There is a quiet sleight of hand in most legal AI marketing. The product generates text with a language model, then “verifies” it — with another language model. A second opinion from the same species of system that invented the error is not verification. It is a coin flipped twice.
The sanctions record makes the distinction concrete. The briefs that drew fines this year did not fail for lack of confidence — the fabricated cases came with reporter numbers, pinpoint pages, and quotations. They failed because nothing deterministic ever stood between the model's output and the court. A model can be fluent about a case that does not exist. A database cannot.
Verification has to be a lookup
A legal citation is one of the most verifiable objects in any profession. 347 U.S. 483 either is Brown v. Board of Education or it is not. There is no probability distribution over that fact. So verification should not be a judgment call — it should be an exact match against an authoritative table of every reporter citation that exists.
That table did not exist in a form we could query at interactive speed on every proposed citation, so we built it. We ingested the Free Law Project's bulk citation data — the citation graph behind CourtListener — into our own index: 16,307,430 reporter citations, each mapping a volume, reporter, and page to a real, linkable opinion.
Every citation an agent proposes in Crebral Legal is resolved against that index before you accept it. Brown resolves. Miranda resolves. Roe, Celotex, the workhorse citations of everyday motion practice — they resolve to specific opinions with links you can open (the links in this sentence are exactly what our index returns for those cites). A hallucinated cite, however fluent, resolves to nothing, and the interface says so before the citation enters your draft, not after opposing counsel finds it.
Click-to-confirm, not trust-by-default
Verification also has to be visible to be worth anything.

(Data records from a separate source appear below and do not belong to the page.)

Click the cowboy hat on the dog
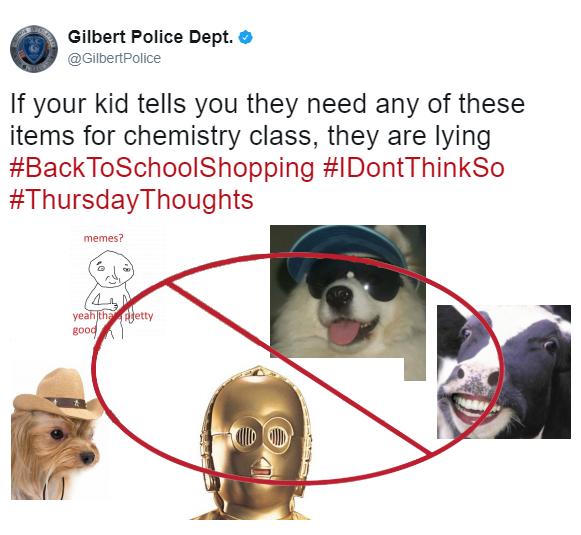 pos(56,394)
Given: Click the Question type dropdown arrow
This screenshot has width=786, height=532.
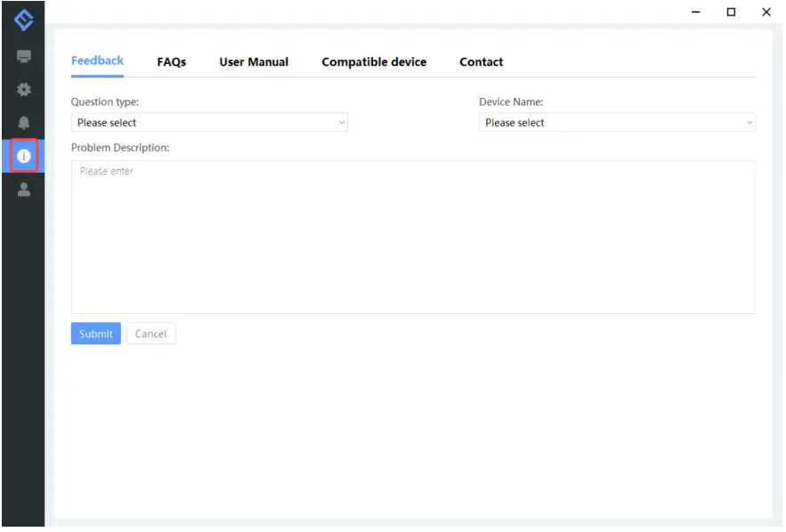Looking at the screenshot, I should [x=342, y=123].
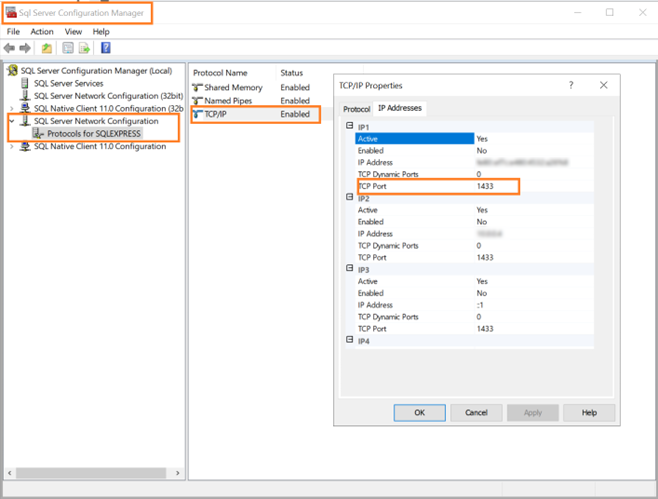The image size is (658, 499).
Task: Open the Action menu
Action: [x=42, y=32]
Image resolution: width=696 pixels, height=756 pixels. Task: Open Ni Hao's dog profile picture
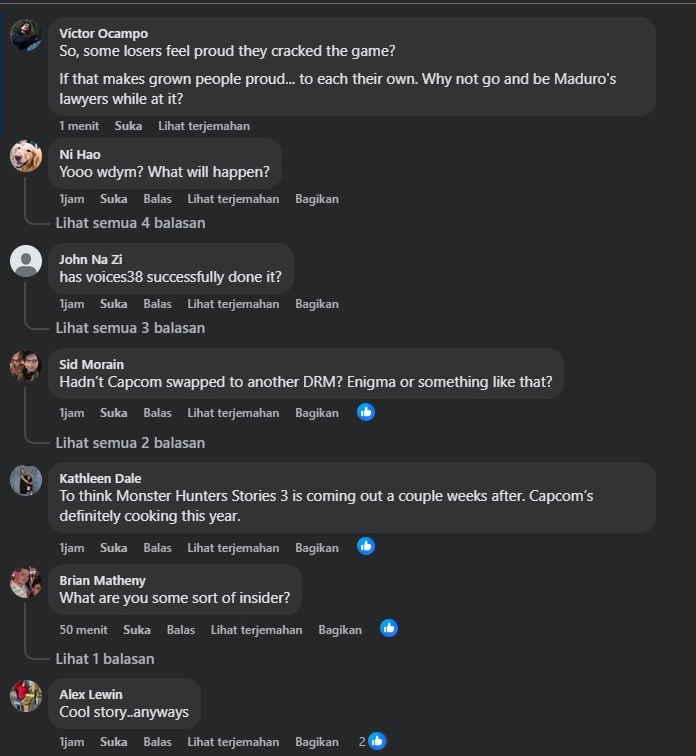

In our editor, Cite Authority marks every citation with its verification state. Proposed citations are auto-verified before you accept them; verified cites carry a badge that links to the underlying authority. The workflow is click to confirm, never trust by default — because the lawyer signs the filing, and the lawyer deserves to see the evidence, not a vibe.
When a tool cites a case, ask what checked it: a lookup you can audit, or the same model that wrote the sentence.
Independent models still matter — we run consensus across six providers because holdings, unlike citations, require judgment to characterize, and adversarial cross-examination between unrelated models catches mischaracterization. But the existence question — is this a real case — is never delegated to a model in our system. Models propose. The index disposes.
Accountability is an engineering decision
The profession spent this year learning that “the AI checked it” is not a defense a court will accept. We agree with the courts. Verification that can be audited — a named index, an exact match, a link to the authority — is the only kind that deserves the word. Everything else is generation wearing a costume.
Our citation index is built from Free Law Project / CourtListener bulk data, refreshed quarterly. The case links in this article (Brown, Roe, Celotex) are the opinions our production index resolves those citations to. Hallucination rates for incumbent tools are from Stanford RegLab (Magesh et al.).